Re: Replica goes into recovery mode in Solr 6.1.0

2020-07-09 Thread vishal patel
I’ve been running Solr for a dozen years and I’ve never needed a heap larger 
than 8 GB.
>> What is your data size? same like us 1 TB? is your searching or indexing 
>> frequently? NRT model?

My question is why replica is going into recovery?
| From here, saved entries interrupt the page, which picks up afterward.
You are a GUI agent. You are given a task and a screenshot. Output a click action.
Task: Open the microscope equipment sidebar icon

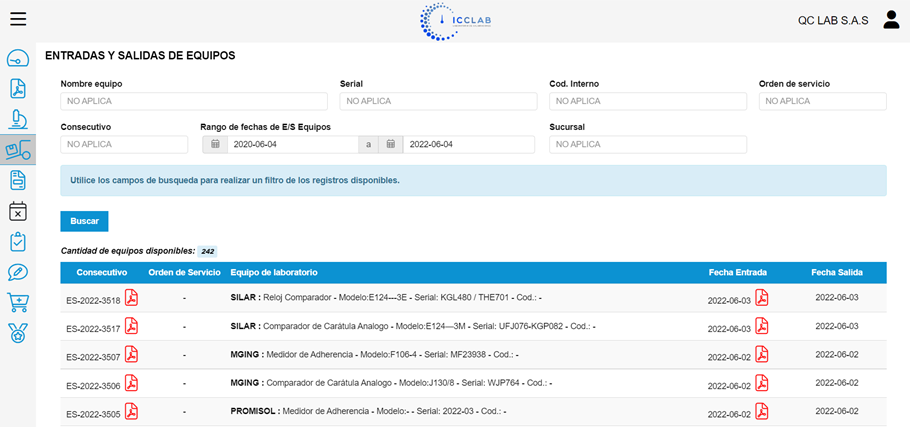(18, 119)
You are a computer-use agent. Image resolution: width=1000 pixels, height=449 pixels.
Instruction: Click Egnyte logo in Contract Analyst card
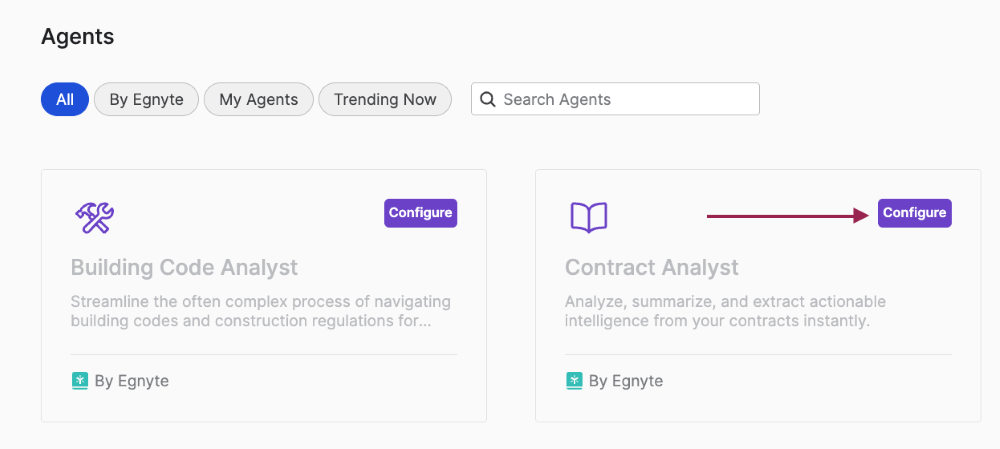[574, 381]
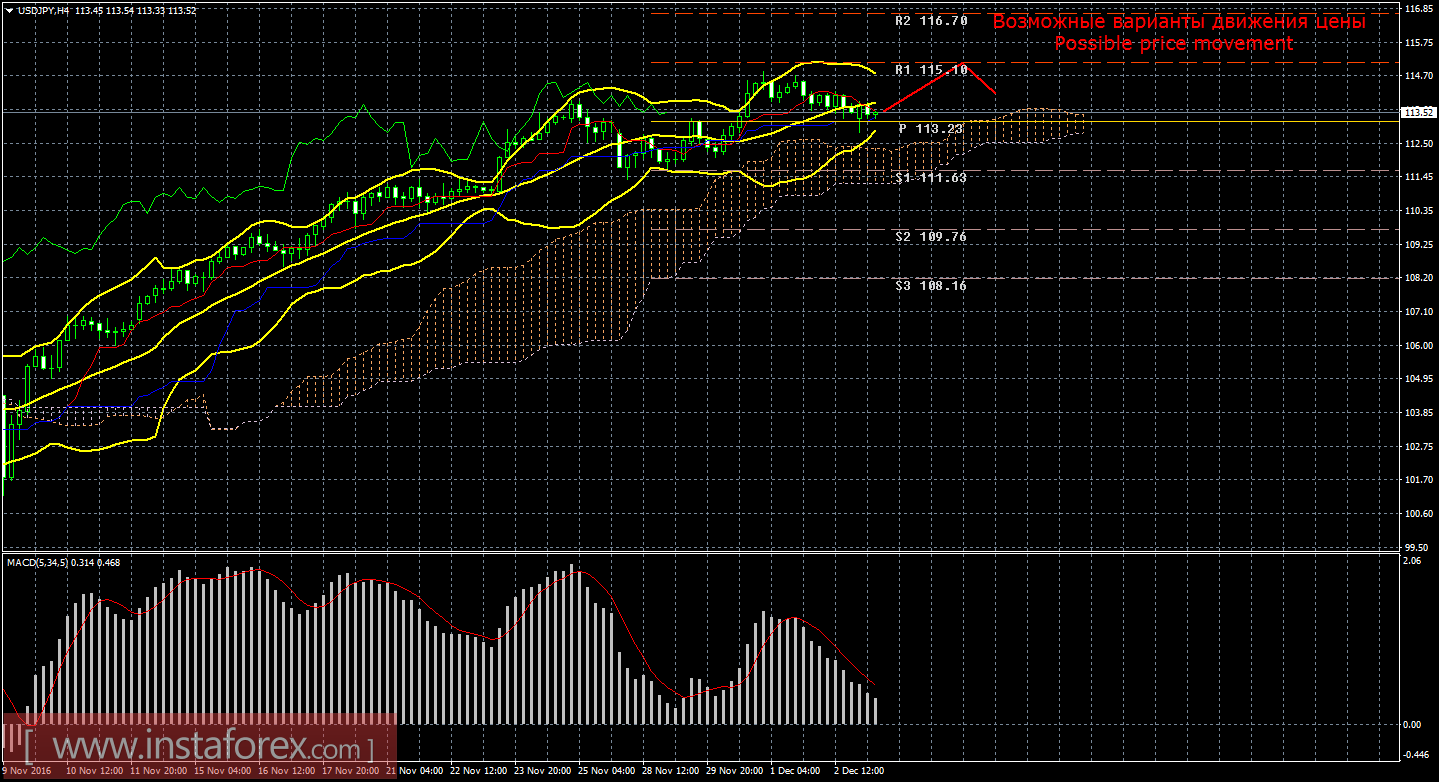Click the 9 Nov 2016 date label
1439x782 pixels.
pyautogui.click(x=28, y=771)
When replica went down, I 
checked GC log but GC pause was not more than 2 seconds.
Also, I cannot find out any reason for recovery from Solr log file. i want to 
know the reason why replica goes into recovery.

Regards,
Vishal Patel

From: Walter Underwood 
Sent: Friday, July 10, 2020 3:03 AM
To: solr-user@lucene.apache.org 
Subject: Re: Replica goes into recovery mode in Solr 6.1.0

Those are extremely large JVMs. Unless you have proven that you MUST
have 55 GB of heap, use a smaller heap.

I’ve been running Solr for a dozen years and I’ve never needed a heap
larger than 8 GB.

Also, there is usually no need to use one JVM per replica.

Your configuration is using 110 GB (two JVMs) just for Java
where I would configure it with a single 8 GB JVM. That would
free up 100 GB for file caches.

wunder
Walter Underwood
wun...@wunderwood.org
http://observer.wunderwood.org/  (my blog)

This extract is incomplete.